Raman and Infrared Spectra of Acoustical, Functional Modes of Proteins from All-Atom and Coarse-Grained Normal Mode Analysis

Abstract

The directions of the largest thermal fluctuations of the structure of a protein in its native state are the directions of its low-frequency modes (below 1 THz), named acoustical modes by analogy with the acoustical phonons of a material. The acoustical modes of a protein assist its conformational changes and are related to its biological functions. Low-frequency modes are difficult to detect experimentally. A survey of experimental data of low-frequency modes of proteins is presented. Theoretical approaches, based on normal mode analysis, are of first interest to understand the role of the acoustical modes in proteins.
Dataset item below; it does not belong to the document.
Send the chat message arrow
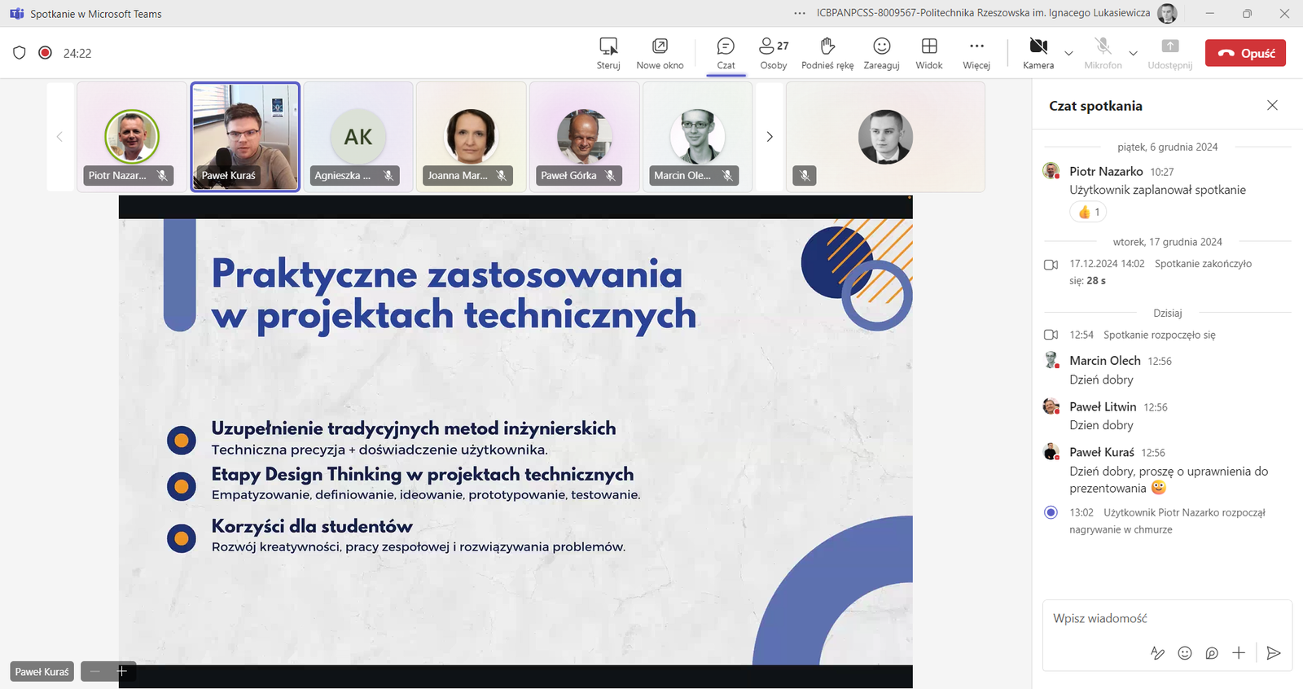 [x=1274, y=653]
In this chapter, the fundamentals of normal mode analysis using all-atom models and coarse-grained elastic models are reviewed. Then, they are applied to: first, a protein studied in recent single molecule experiments, conalbumin and second, to a protein intimately related to human diseases: the 70 kDa Heat-Shock Protein (Hsp70). The conalbumin protein consists of two homologous N- and C-lobes and was recently used as a benchmark protein for Extraordinary Acoustic Raman (EAR) spectroscopy. Present all-atom calculations demonstrate that acoustical modes of conalbumin recently measured experimentally are both infrared and Raman active. The molecular chaperone Hsp70 is an exemplary model to illustrate the different properties of the low-frequency modes of a multi-domain protein which occurs in two well distinct structural states (open and closed states), which might be also detectable in the sub-THz frequency range by single molecule spectroscopy. The role of the low-frequency modes in the transition between the two states of Hsp70 is analyzed in details. It is shown that the low-frequency modes provide an easy means of communication between protein domains separated by a large distance.